Before talking about, the Pretraining stage of LLM, the bigger picture here is, how ChatGPT, Claude or any other LLM generate the output. For instance, If we ask ChatGPT – “Who is your Parent Company?”
The question here will be – how this output is generated by ChatGPT or you can say what’s happening behind the scenes of ChatGPT?
Let’s begin with – What is the LLM Pretraining Stage?
The LLM pretraining stage is the first phase of teaching a large language model (LLM) like how to understand and generate text. Think of it as reading a massive number of books, articles, and websites to learn grammar, facts, and common patterns in language. During this stage, the model processes billions of words (data) and predicts the next word (token) in a sentence repeatedly, refining its ability to generate coherent and relevant responses. However, at this point, it doesn’t fully “understand” meaning like a human—it just recognizes patterns and probabilities.

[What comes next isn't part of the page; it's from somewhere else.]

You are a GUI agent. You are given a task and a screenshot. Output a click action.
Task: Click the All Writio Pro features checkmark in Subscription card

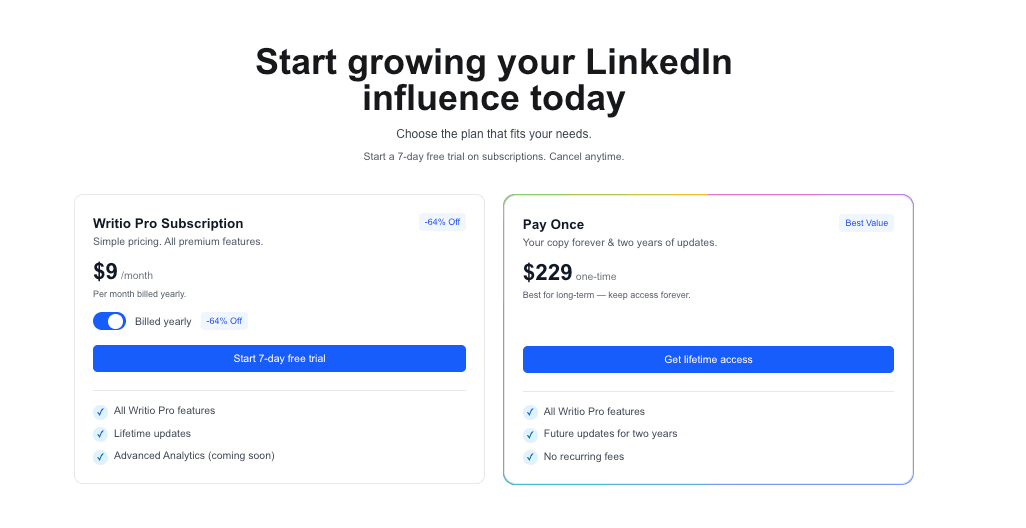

Pre-trained Large Language Models (LLMs) can perform a wide range of tasks, including text generation, summarization, translation, and sentiment analysis. They assist in code generation, question-answering, and content recommendation. LLMs can extract insights from unstructured data, facilitate chatbots, and automate customer support. They enhance creative writing, provide tutoring, and even generate realistic conversations. Additionally, they assist in data augmentation, legal analysis, and medical research by analyzing vast amounts of information efficiently. Their ability to understand and generate human-like text makes them valuable for various industries, from education and finance to healthcare and entertainment. However, they require fine-tuning for domain-specific accuracy.
Here we are taking ChatGPT to understand the concepts.
There are multiple stages of training an LLM but here we will first talk about the LLM Pretraining stage.
The performance of a large language model (LLM) is deeply influenced by the quality and scale of its pretraining dataset. If your dataset is clean, structured and easy to process, the model will work accordingly.
However, for many state-of-the-art open LLMs like Llama 3 and Mixtral, the details of their pretraining data remain a mystery—these datasets are not publicly available, and little is known about how they were curated.
To address this gap, Hugging collected data from the internet and curated FineWeb, a large-scale dataset ( this is a portion of data available on the internet) specifically designed for LLM pretraining. This high-quality and diverse dataset has 15 trillion tokens and occupies 44TB of disk space, FineWeb is built from 96 CommonCrawl snapshots and has been shown to produce better-performing models than other publicly available pretraining datasets.
What sets FineWeb apart is its transparency:
It meticulously documented every design choice, running detailed ablations on deduplication and filtering strategies to refine the dataset’s quality.
There are two main sources:
For FineWeb, they followed the approach of many LLM teams and used CommonCrawl (CC) as the starting point. CC releases a new dataset every 1-2 months, typically containing 200-400 TiB of text.
For example, the April 2024 crawl includes 2.7 billion web pages with 386 TiB of uncompressed HTML. Since 2013, CC has released 96 crawls, plus 3 older-format crawls from 2008-2012.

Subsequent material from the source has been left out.